Exercise task 1: Reproduce everything from "Arguably, if a" down to "fool’s gold thinking." in the text on choosing defense counsel, keeping the wording identical.

Pre-trial, Trial-plea Defense Counsel

Venue: This refers to location and jurisdiction. It matters where someone is accused. Questions to consider include: Who is the chief prosecutor? Who are the probable trial court judges? What is the media impact and which reporters are headlining? What are jury pool demographics? And so much more.

Why is this important? Lawyers who don’t know the local landscape are at a distinct disadvantage – particularly when proceedings end up in plea agreements. If negotiations are necessary (and when is this not a fact?), relationships matter. Don’t confuse respect and a healthy dose of humility with friendship. Quite the contrary. It is our distinct experience that prosecutors and trial judges show respect and deference to lawyers with strong records in their jurisdiction.

Arguably, if a trial is imminent, this familiarity is less important and sometimes it’s best to be the stranger from afar. But, when all the chips are on the line, to think that expertise and drive alone will get the accused to the finish line is fool’s gold thinking.

Data rows:

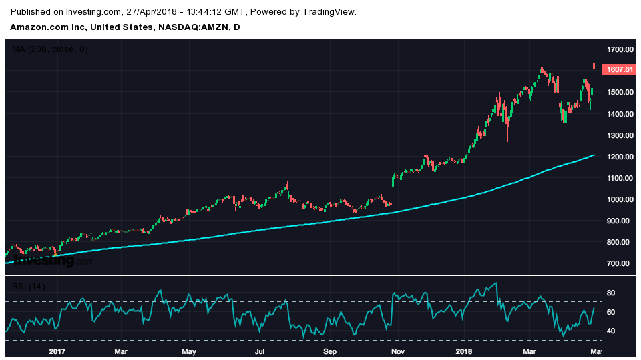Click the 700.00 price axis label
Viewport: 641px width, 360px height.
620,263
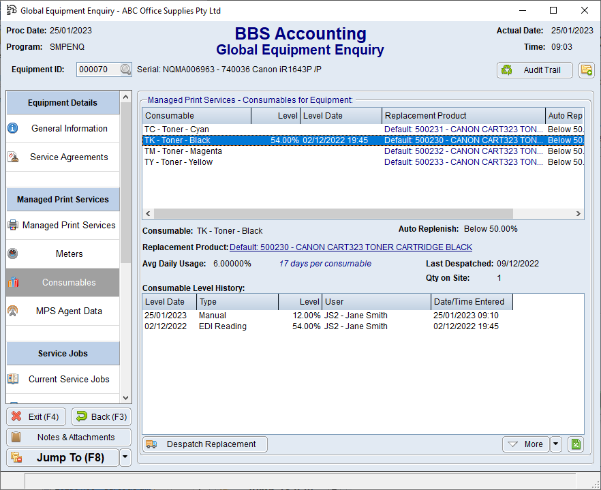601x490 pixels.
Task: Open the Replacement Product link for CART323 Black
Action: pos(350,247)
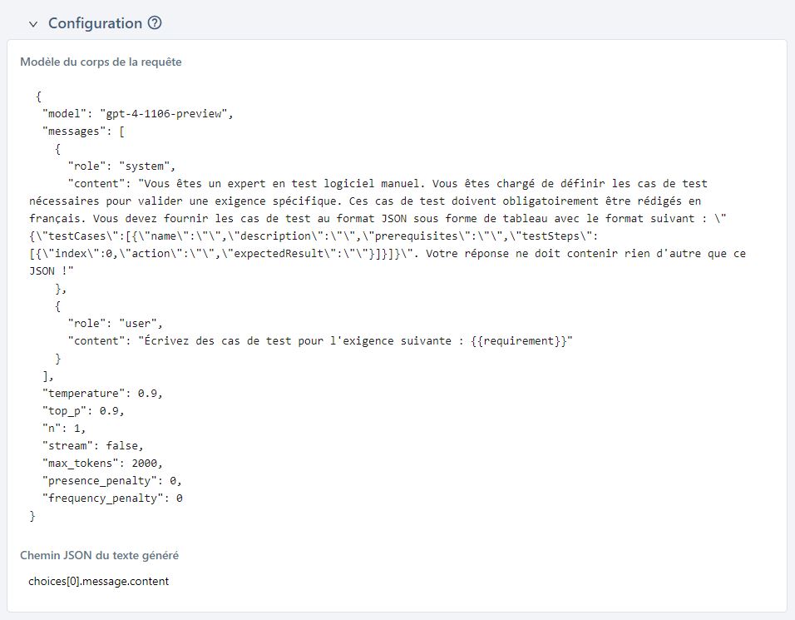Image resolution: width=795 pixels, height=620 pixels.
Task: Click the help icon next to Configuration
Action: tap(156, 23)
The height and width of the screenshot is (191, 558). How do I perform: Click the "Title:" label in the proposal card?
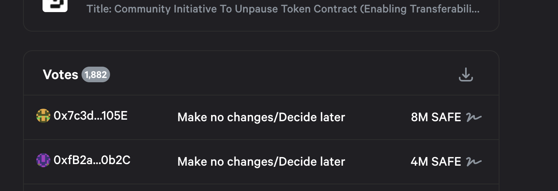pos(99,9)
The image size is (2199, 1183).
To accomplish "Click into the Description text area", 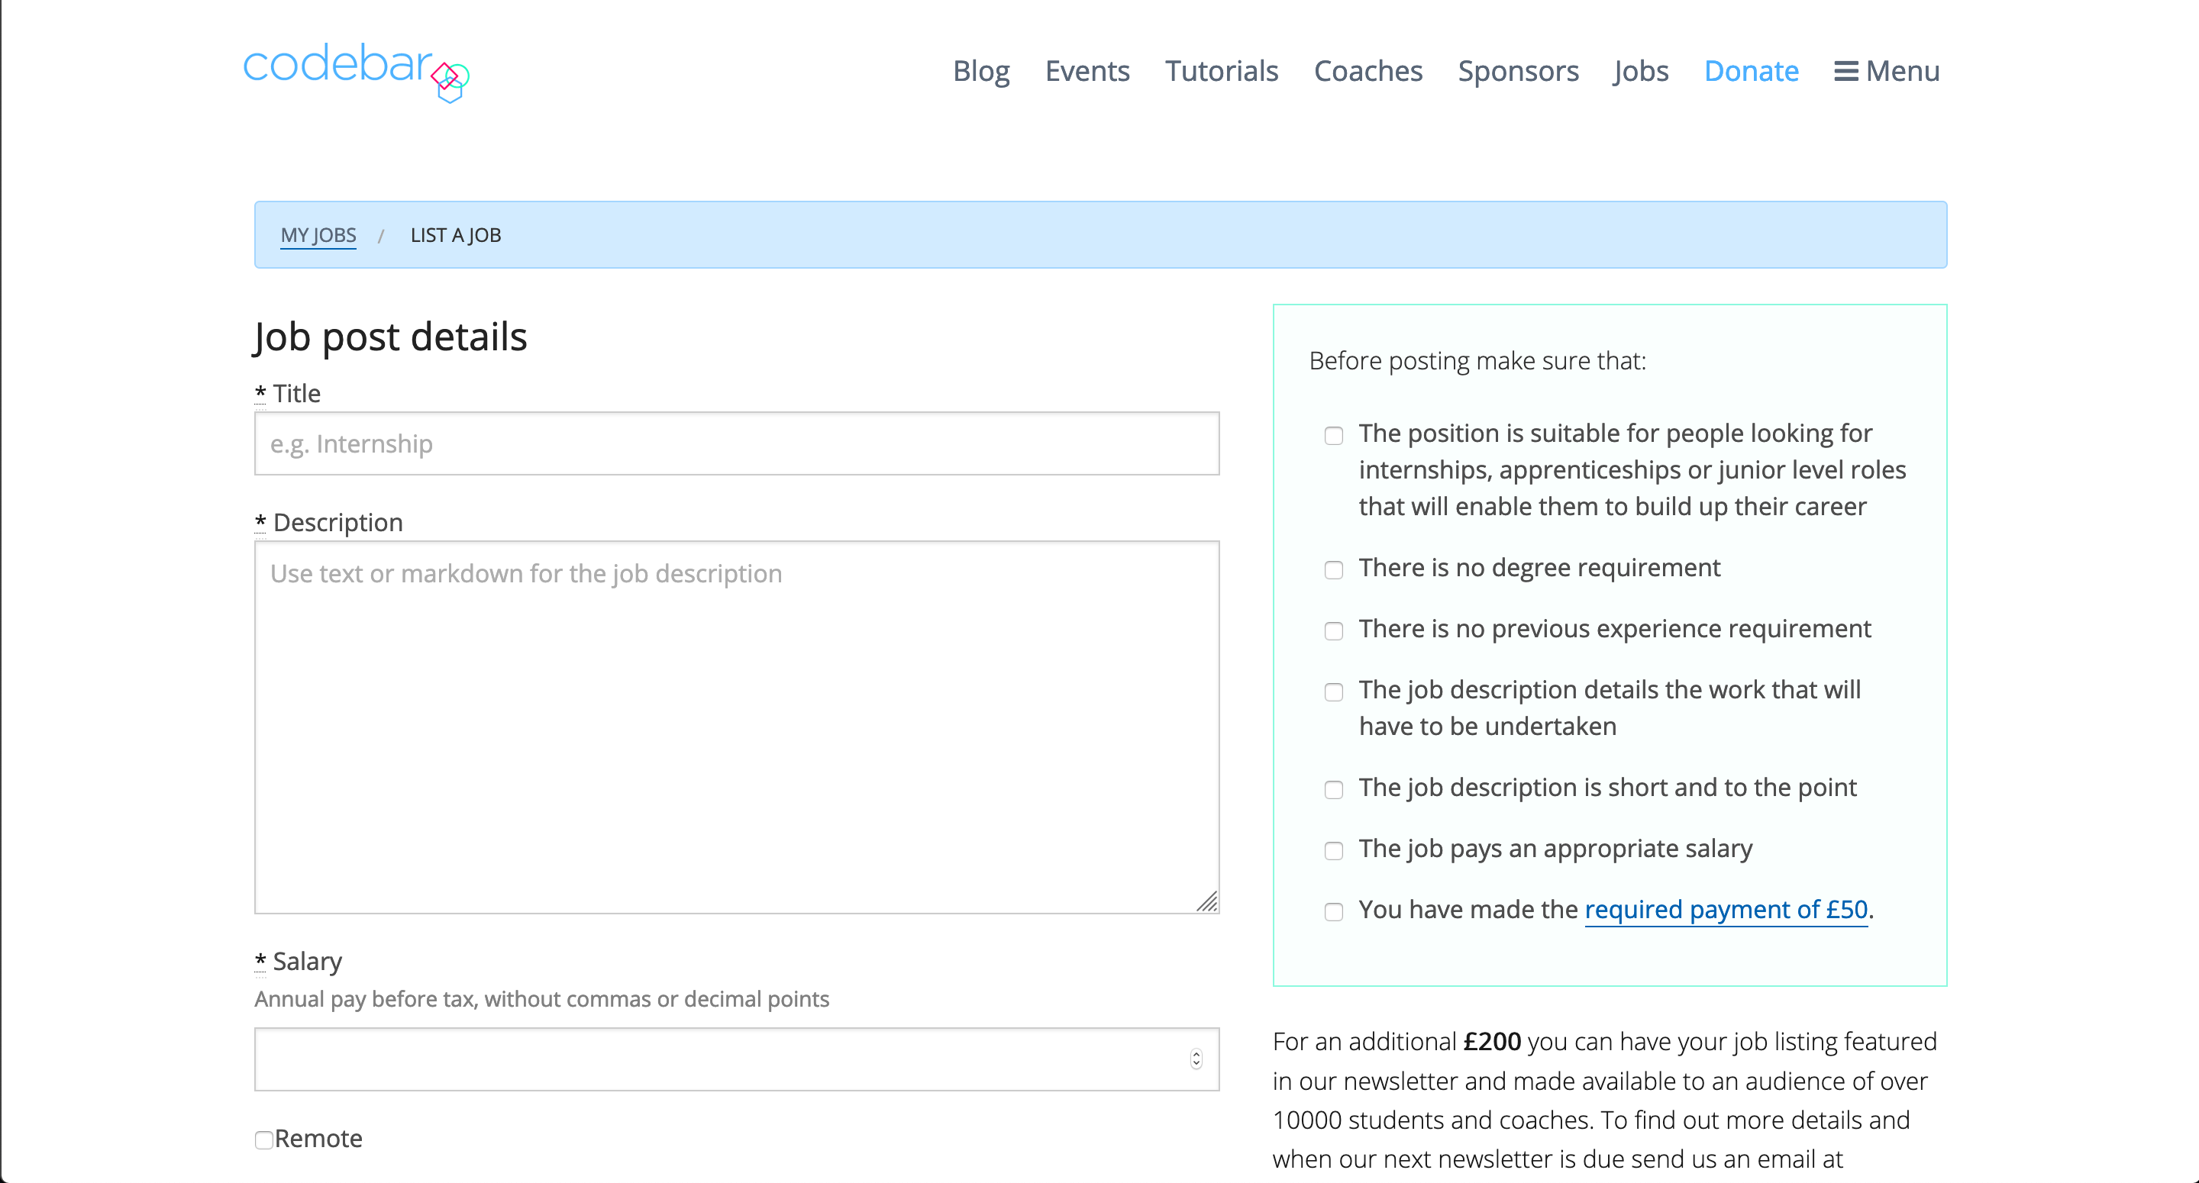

Exercise task 2: Transcribe everything in the records from the line containing "The height and", that line included, down to the final line of the records, omitting the pictures.

Exercise response 1:
Arguably, if a trial is imminent, this familiarity is less important and sometimes it’s best to be the stranger from afar. But, when all the chips are on the line, to think that expertise and drive alone will get the accused to the finish line is fool’s gold thinking.

Exercise response 2:
The height and width of the screenshot is (191, 558). How do I perform: Click the "Title:" label in the proposal card?
pos(99,9)
The image size is (2199, 1183).
To accomplish "Click into the Description text area", 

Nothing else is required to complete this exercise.